Impact of mixed plantation strategies on the nutrient concentrations of green and senescent leaves and their nutrient resorption efficiencies in temperate forests of the Loess Hilly Region

Senbao Lu¹Yunming Chen^1*Jordi Sardans²Josep Peñuelas²

• ¹University of Chinese Academy of Sciences, Beijing, China
• ²Spanish National Research Council (CSIC), Madrid, Madrid, Spain

Mixed-species reforestation/afforestation has been a common practice for improving ecosystem nutrient sustainability. In the Loess Hilly Region, however, it remains unclear whether the mixture of nitrogen (N)-fixing species Robinia pseudoacacia with economic species Amygdalus davidiana and Armeniaca sibirica can improve nutrient concentrations of green and senescent leaves and their nutrient resorption.
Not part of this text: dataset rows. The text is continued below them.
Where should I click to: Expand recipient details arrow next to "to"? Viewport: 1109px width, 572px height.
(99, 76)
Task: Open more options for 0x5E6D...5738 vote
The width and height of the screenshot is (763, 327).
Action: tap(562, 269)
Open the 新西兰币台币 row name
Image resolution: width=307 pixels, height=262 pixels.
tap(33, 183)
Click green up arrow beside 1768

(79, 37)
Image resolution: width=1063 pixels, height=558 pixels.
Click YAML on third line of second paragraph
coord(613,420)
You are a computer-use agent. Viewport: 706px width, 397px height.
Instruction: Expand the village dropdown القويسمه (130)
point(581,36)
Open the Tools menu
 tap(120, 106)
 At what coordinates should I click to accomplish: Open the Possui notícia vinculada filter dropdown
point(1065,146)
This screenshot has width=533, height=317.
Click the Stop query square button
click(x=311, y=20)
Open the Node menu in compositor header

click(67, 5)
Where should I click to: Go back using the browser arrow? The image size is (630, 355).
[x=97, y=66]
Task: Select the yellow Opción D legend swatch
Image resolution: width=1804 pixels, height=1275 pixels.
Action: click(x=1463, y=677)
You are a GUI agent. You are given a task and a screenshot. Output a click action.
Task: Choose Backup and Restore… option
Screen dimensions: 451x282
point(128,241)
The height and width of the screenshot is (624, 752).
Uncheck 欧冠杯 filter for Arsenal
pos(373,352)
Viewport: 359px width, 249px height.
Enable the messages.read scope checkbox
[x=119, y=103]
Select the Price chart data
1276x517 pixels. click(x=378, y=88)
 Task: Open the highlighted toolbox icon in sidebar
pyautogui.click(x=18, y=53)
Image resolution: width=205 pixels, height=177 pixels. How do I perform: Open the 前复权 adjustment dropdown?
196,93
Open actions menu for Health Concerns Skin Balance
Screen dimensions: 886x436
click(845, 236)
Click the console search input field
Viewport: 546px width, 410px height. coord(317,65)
In 2022, the N and phosphorus (P) concentrations of green (GLNC, GLPC) and senescent (SLNC, SLPC) leaves and their resorption efficiencies (NRE and PRE) were examined in mixtures of R. pseudoacacia × A. davidiana and R. pseudoacacia × A. sibirica and monocultures of three species associated with the effects of tree structure and 0-20 cm layer soil properties. One-way ANOVA followed by Tukey's test showed that senescent leaves nutrient concentrations for R. pseudoacacia and Student’s t test that green and senescent leaves of A. davidiana and A. sibirica were significantly greater in mixed stands than monocultures. Based on the same statistical methods, NRE and PRE of R. pseudoacacia varied; those of A. davidiana and A. sibirica were significantly lower in mixed stands than monocultures. Additionally, NRE:PRE was < 1 for R. pseudoacacia, but > 1 for A. davidiana and A. sibirica; NRE and PRE was significantly positively associated in A. sibirica and all species. The correlation analysis demonstrated that crown area were significantly positively correlated with N and P concentrations of green and senescent leaves but negatively correlated with NRE and PRE for A. davidiana and A. sibirica, however, they were unrelated for R. pseudoacacia and all species. Further, a random forest model analysis showed that soil available P was main factor driving GLNC for individual rather than all species. Within each species, linear regression analysis revealed that NRE was significantly negatively correlated with SLNC; for A. davidiana and A. sibirica, NRE and PRE were significantly negatively correlated with SLNC and SLPC, respectively. In contrast, the PRE of all species was significantly negatively correlated with GLPC but positively correlated with SLPC. Overall, the results suggested that tree mixture increased N and P cycling more in A. davidiana and A. sibirica than in R. pseudoacacia, in the plant-soil system.